> [WHAT THIS TASK INVOLVES]
Keeping each line exactly as it is, output all of the records.

Pixel coordinate grounding data
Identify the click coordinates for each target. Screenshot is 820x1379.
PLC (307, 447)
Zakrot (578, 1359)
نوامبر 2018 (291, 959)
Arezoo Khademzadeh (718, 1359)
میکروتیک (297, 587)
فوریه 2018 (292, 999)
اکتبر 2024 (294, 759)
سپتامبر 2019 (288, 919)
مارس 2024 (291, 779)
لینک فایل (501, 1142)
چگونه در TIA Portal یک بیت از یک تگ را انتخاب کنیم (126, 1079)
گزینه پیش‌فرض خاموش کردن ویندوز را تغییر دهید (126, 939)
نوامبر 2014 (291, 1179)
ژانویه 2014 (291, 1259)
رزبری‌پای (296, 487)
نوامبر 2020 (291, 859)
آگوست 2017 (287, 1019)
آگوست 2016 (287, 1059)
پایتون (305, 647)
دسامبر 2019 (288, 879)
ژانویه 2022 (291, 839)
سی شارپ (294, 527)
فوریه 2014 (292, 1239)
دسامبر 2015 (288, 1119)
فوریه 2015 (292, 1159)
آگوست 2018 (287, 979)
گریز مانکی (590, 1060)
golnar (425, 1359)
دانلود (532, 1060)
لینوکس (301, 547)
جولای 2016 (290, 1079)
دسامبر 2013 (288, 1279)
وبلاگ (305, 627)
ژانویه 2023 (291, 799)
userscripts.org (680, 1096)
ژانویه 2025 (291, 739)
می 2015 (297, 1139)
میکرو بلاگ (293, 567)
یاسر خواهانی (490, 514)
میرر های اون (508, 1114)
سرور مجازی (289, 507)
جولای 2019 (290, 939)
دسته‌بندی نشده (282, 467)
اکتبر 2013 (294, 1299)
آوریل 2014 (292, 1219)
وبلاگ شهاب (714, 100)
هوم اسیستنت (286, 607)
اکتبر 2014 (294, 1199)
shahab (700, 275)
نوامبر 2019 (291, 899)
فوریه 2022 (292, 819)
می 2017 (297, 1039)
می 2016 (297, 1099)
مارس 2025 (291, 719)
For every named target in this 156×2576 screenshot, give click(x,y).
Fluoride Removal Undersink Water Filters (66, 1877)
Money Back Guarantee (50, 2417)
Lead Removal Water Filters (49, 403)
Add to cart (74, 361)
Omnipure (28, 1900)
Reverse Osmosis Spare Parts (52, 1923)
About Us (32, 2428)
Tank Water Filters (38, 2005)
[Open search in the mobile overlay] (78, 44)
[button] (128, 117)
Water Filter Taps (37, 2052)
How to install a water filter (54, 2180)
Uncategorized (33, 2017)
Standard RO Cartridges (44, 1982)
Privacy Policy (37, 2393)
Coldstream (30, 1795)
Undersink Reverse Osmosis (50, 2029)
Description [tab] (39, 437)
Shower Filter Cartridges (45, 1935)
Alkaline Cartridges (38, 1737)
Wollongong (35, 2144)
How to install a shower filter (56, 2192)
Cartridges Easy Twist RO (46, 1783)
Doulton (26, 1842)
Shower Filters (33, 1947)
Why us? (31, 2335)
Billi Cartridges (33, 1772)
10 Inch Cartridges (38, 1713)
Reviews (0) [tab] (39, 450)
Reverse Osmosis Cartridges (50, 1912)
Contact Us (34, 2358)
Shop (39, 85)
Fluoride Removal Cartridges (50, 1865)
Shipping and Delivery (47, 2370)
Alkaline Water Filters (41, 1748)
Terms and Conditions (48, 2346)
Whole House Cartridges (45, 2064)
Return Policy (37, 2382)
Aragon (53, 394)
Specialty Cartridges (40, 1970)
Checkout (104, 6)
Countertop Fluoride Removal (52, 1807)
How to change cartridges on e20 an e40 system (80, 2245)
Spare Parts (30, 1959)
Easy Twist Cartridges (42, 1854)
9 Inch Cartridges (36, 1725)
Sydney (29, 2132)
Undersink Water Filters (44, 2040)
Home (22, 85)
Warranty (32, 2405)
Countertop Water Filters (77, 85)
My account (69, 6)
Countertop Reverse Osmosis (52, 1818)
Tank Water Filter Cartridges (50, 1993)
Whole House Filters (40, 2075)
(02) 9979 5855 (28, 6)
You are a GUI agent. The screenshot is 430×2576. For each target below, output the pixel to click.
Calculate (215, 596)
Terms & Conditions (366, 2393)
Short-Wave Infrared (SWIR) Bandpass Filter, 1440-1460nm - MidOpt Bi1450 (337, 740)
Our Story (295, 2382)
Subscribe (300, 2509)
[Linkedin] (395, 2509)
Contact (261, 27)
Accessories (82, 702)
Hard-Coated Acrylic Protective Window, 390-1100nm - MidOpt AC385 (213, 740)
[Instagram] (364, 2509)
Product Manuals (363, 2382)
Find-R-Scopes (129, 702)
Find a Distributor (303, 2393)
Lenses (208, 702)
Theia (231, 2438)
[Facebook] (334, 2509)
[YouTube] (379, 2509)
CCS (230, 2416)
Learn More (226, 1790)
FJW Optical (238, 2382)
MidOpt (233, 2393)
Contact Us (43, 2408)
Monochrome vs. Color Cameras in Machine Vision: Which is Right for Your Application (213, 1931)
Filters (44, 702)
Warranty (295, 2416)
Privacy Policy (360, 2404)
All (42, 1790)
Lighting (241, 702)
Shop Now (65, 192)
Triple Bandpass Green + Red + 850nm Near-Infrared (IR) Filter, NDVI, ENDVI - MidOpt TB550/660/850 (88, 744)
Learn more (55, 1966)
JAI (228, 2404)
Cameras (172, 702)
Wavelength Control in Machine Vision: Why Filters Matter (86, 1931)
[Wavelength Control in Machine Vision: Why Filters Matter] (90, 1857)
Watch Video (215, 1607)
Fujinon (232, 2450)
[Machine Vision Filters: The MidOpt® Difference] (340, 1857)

> [RESPONSE BELOW]
Identify the click coordinates for each target. Screenshot is 820x1379.
PLC (307, 447)
Zakrot (578, 1359)
نوامبر 2018 (291, 959)
Arezoo Khademzadeh (718, 1359)
میکروتیک (297, 587)
فوریه 2018 (292, 999)
اکتبر 2024 (294, 759)
سپتامبر 2019 (288, 919)
مارس 2024 (291, 779)
لینک فایل (501, 1142)
چگونه در TIA Portal یک بیت از یک تگ را انتخاب کنیم (126, 1079)
گزینه پیش‌فرض خاموش کردن ویندوز را تغییر دهید (126, 939)
نوامبر 2014 (291, 1179)
ژانویه 2014 (291, 1259)
رزبری‌پای (296, 487)
نوامبر 2020 (291, 859)
آگوست 2017 (287, 1019)
آگوست 2016 (287, 1059)
پایتون (305, 647)
دسامبر 2019 (288, 879)
ژانویه 2022 (291, 839)
سی شارپ (294, 527)
فوریه 2014 (292, 1239)
دسامبر 2015 (288, 1119)
فوریه 2015 (292, 1159)
آگوست 2018 (287, 979)
گریز مانکی (590, 1060)
golnar (425, 1359)
دانلود (532, 1060)
لینوکس (301, 547)
جولای 2016 (290, 1079)
دسامبر 2013 (288, 1279)
وبلاگ (305, 627)
ژانویه 2023 (291, 799)
userscripts.org (680, 1096)
ژانویه 2025 (291, 739)
می 2015 (297, 1139)
میکرو بلاگ (293, 567)
یاسر خواهانی (490, 514)
میرر های اون (508, 1114)
سرور مجازی (289, 507)
جولای 2019 (290, 939)
دسته‌بندی نشده (282, 467)
اکتبر 2013 (294, 1299)
آوریل 2014 (292, 1219)
وبلاگ شهاب (714, 100)
هوم اسیستنت (286, 607)
اکتبر 2014 (294, 1199)
shahab (700, 275)
نوامبر 2019 (291, 899)
فوریه 2022 (292, 819)
می 2017 (297, 1039)
می 2016 (297, 1099)
مارس 2025 (291, 719)
For every named target in this 156×2576 screenshot, give click(x,y).
Fluoride Removal Undersink Water Filters (66, 1877)
Money Back Guarantee (50, 2417)
Lead Removal Water Filters (49, 403)
Add to cart (74, 361)
Omnipure (28, 1900)
Reverse Osmosis Spare Parts (52, 1923)
About Us (32, 2428)
Tank Water Filters (38, 2005)
[Open search in the mobile overlay] (78, 44)
[button] (128, 117)
Water Filter Taps (37, 2052)
How to install a water filter (54, 2180)
Uncategorized (33, 2017)
Standard RO Cartridges (44, 1982)
Privacy Policy (37, 2393)
Coldstream (30, 1795)
Undersink Reverse Osmosis (50, 2029)
Description [tab] (39, 437)
Shower Filter Cartridges (45, 1935)
Alkaline Cartridges (38, 1737)
Wollongong (35, 2144)
How to install a shower filter (56, 2192)
Cartridges Easy Twist RO (46, 1783)
Doulton (26, 1842)
Shower Filters (33, 1947)
Why us? (31, 2335)
Billi Cartridges (33, 1772)
10 Inch Cartridges (38, 1713)
Reviews (0) [tab] (39, 450)
Reverse Osmosis Cartridges (50, 1912)
Contact Us (34, 2358)
Shop (39, 85)
Fluoride Removal Cartridges (50, 1865)
Shipping and Delivery (47, 2370)
Alkaline Water Filters (41, 1748)
Terms and Conditions (48, 2346)
Whole House Cartridges (45, 2064)
Return Policy (37, 2382)
Aragon (53, 394)
Specialty Cartridges (40, 1970)
Checkout (104, 6)
Countertop Fluoride Removal (52, 1807)
How to change cartridges on e20 an e40 system (80, 2245)
Spare Parts (30, 1959)
Easy Twist Cartridges (42, 1854)
9 Inch Cartridges (36, 1725)
Sydney (29, 2132)
Undersink Water Filters (44, 2040)
Home (22, 85)
Warranty (32, 2405)
Countertop Water Filters (77, 85)
My account (69, 6)
Countertop Reverse Osmosis (52, 1818)
Tank Water Filter Cartridges (50, 1993)
Whole House Filters (40, 2075)
(02) 9979 5855 (28, 6)
You are a GUI agent. The screenshot is 430×2576. For each target below, output the pixel to click.
Calculate (215, 596)
Terms & Conditions (366, 2393)
Short-Wave Infrared (SWIR) Bandpass Filter, 1440-1460nm - MidOpt Bi1450 (337, 740)
Our Story (295, 2382)
Subscribe (300, 2509)
[Linkedin] (395, 2509)
Contact (261, 27)
Accessories (82, 702)
Hard-Coated Acrylic Protective Window, 390-1100nm - MidOpt AC385 (213, 740)
[Instagram] (364, 2509)
Product Manuals (363, 2382)
Find-R-Scopes (129, 702)
Find a Distributor (303, 2393)
Lenses (208, 702)
Theia (231, 2438)
[Facebook] (334, 2509)
[YouTube] (379, 2509)
CCS (230, 2416)
Learn More (226, 1790)
FJW Optical (238, 2382)
MidOpt (233, 2393)
Contact Us (43, 2408)
Monochrome vs. Color Cameras in Machine Vision: Which is Right for Your Application (213, 1931)
Filters (44, 702)
Warranty (295, 2416)
Privacy Policy (360, 2404)
All (42, 1790)
Lighting (241, 702)
Shop Now (65, 192)
Triple Bandpass Green + Red + 850nm Near-Infrared (IR) Filter, NDVI, ENDVI - MidOpt TB550/660/850 (88, 744)
Learn more (55, 1966)
JAI (228, 2404)
Cameras (172, 702)
Wavelength Control in Machine Vision: Why Filters Matter (86, 1931)
[Wavelength Control in Machine Vision: Why Filters Matter] (90, 1857)
Watch Video (215, 1607)
Fujinon (232, 2450)
[Machine Vision Filters: The MidOpt® Difference] (340, 1857)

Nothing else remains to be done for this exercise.